# EXERCISE PROMPT:
Without pictures, return the lines from the one containing "Task: Click the Schema subtitle label" through the last line of the data below, exactly.

[DATASET EXTRACT — start]

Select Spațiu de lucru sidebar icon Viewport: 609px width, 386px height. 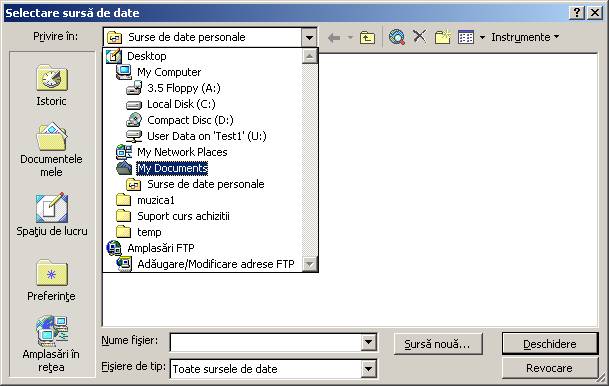click(x=52, y=214)
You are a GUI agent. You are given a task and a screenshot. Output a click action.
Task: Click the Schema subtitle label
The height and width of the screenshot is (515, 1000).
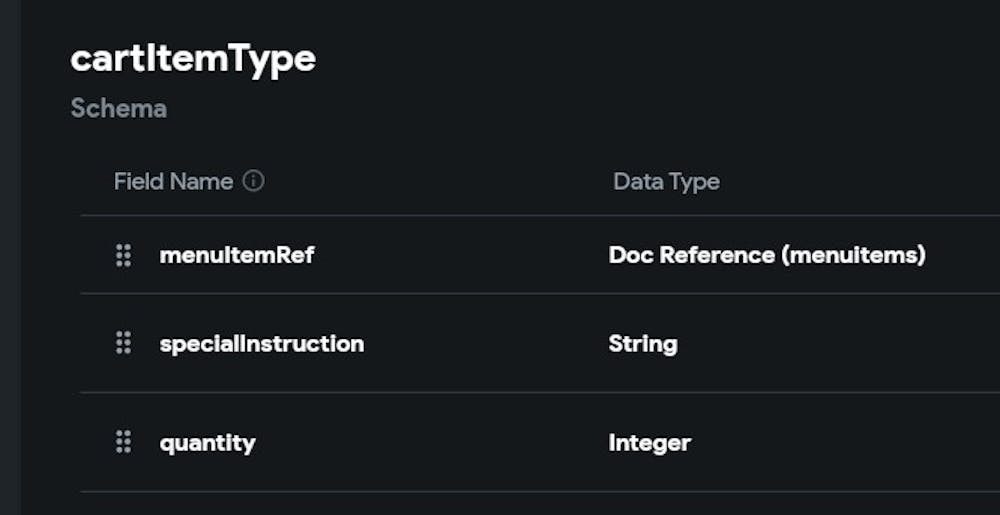(119, 108)
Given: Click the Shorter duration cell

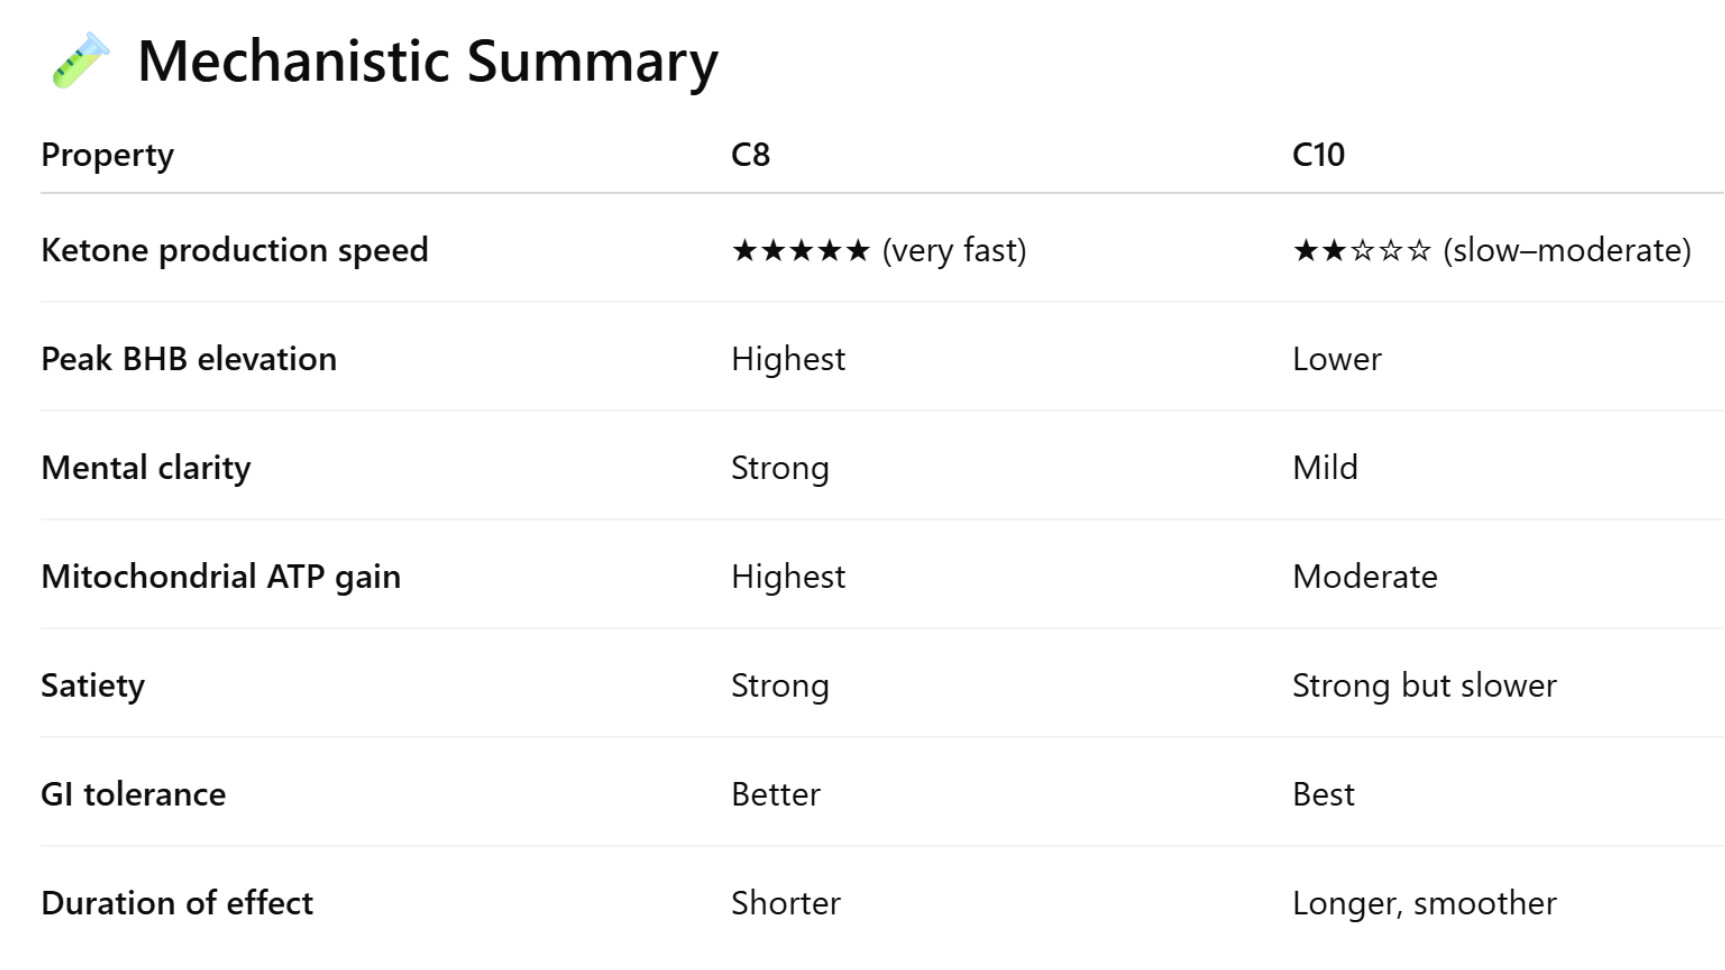Looking at the screenshot, I should [785, 904].
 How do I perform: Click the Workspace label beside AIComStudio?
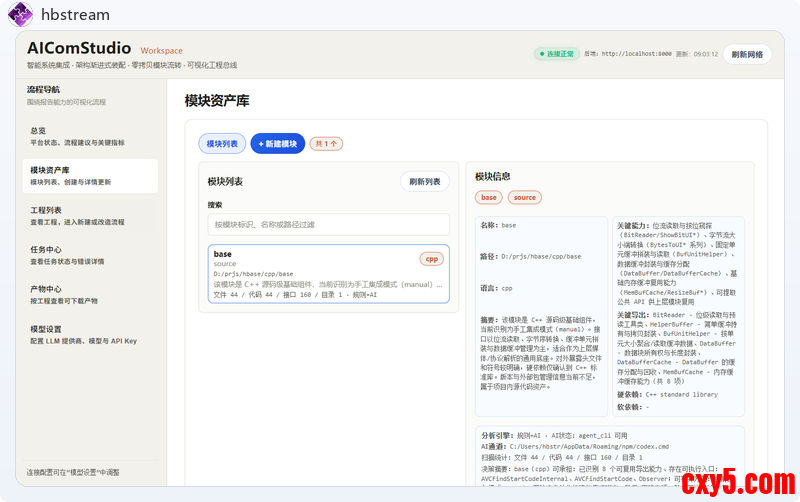pyautogui.click(x=161, y=50)
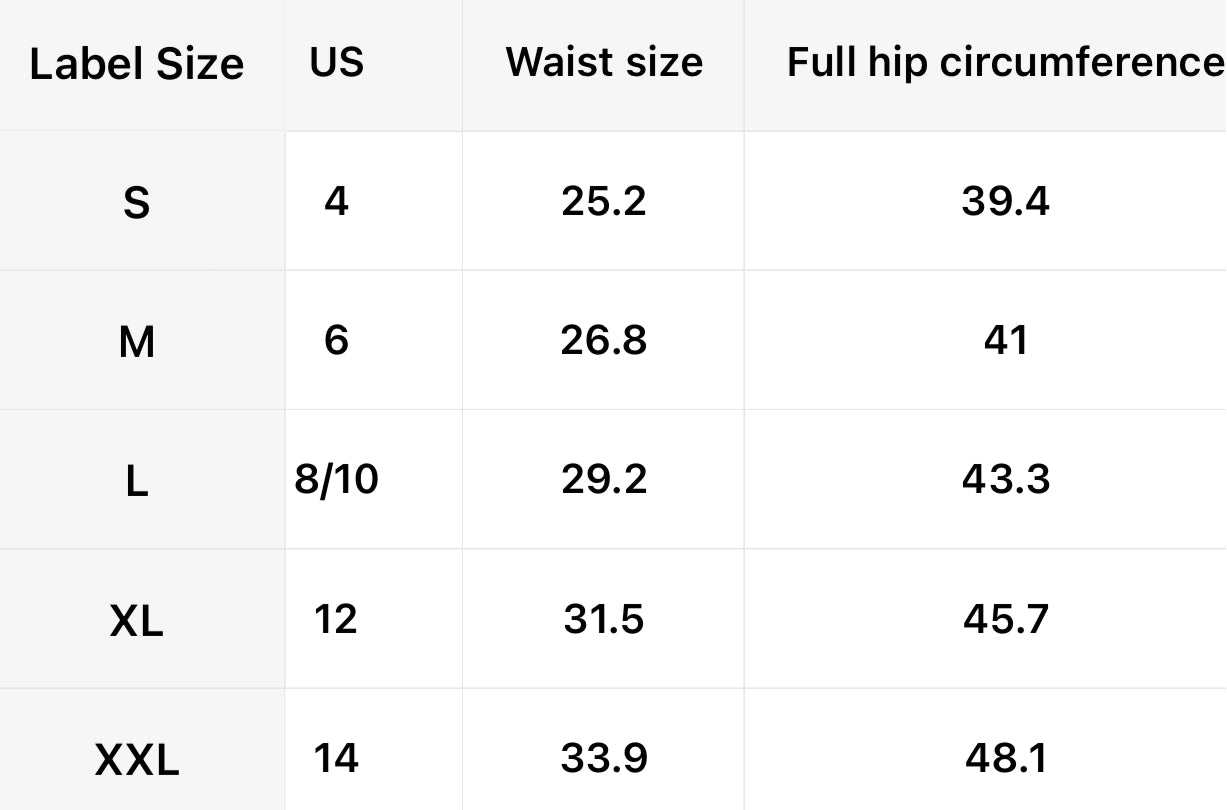Select the Full hip circumference header
This screenshot has height=810, width=1227.
pyautogui.click(x=1005, y=62)
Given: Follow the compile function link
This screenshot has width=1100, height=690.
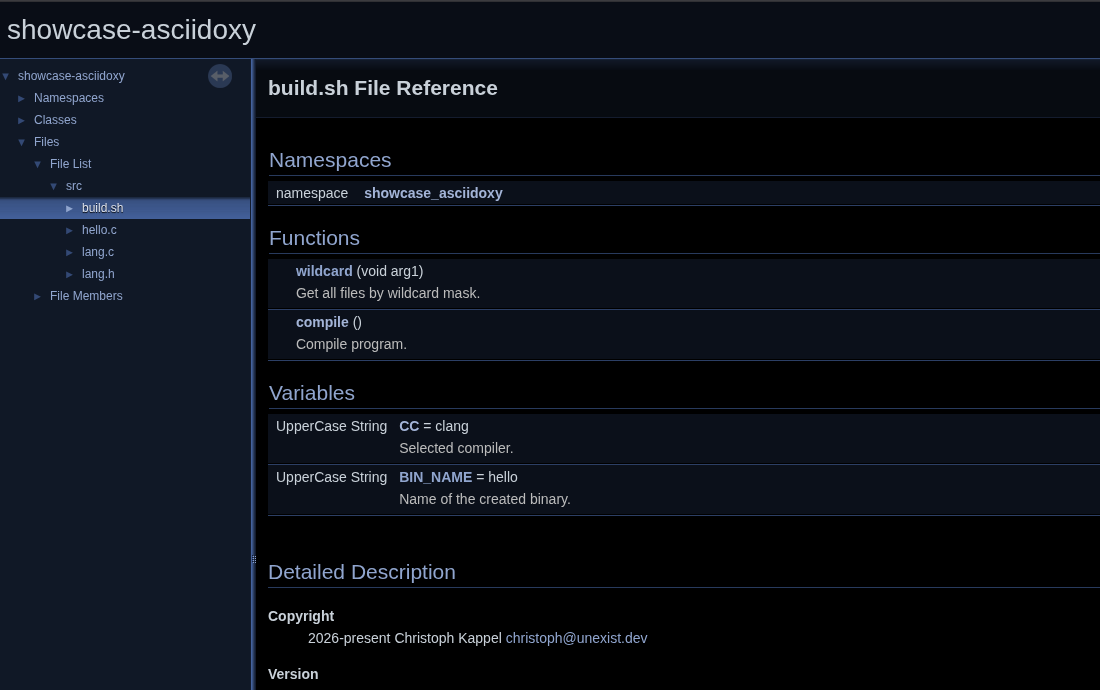Looking at the screenshot, I should (322, 322).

[DATASET EXTRACT — finish]

# SOLVED EXERCISE:
Task: Click the Schema subtitle label
The height and width of the screenshot is (515, 1000).
(119, 108)
Given: Click the Shorter duration cell

Looking at the screenshot, I should [785, 904].
 How do I perform: Click the Workspace label beside AIComStudio?
pyautogui.click(x=161, y=50)
Select the Full hip circumference header
This screenshot has height=810, width=1227.
pyautogui.click(x=1005, y=62)
Given: Follow the compile function link
This screenshot has width=1100, height=690.
Looking at the screenshot, I should (322, 322).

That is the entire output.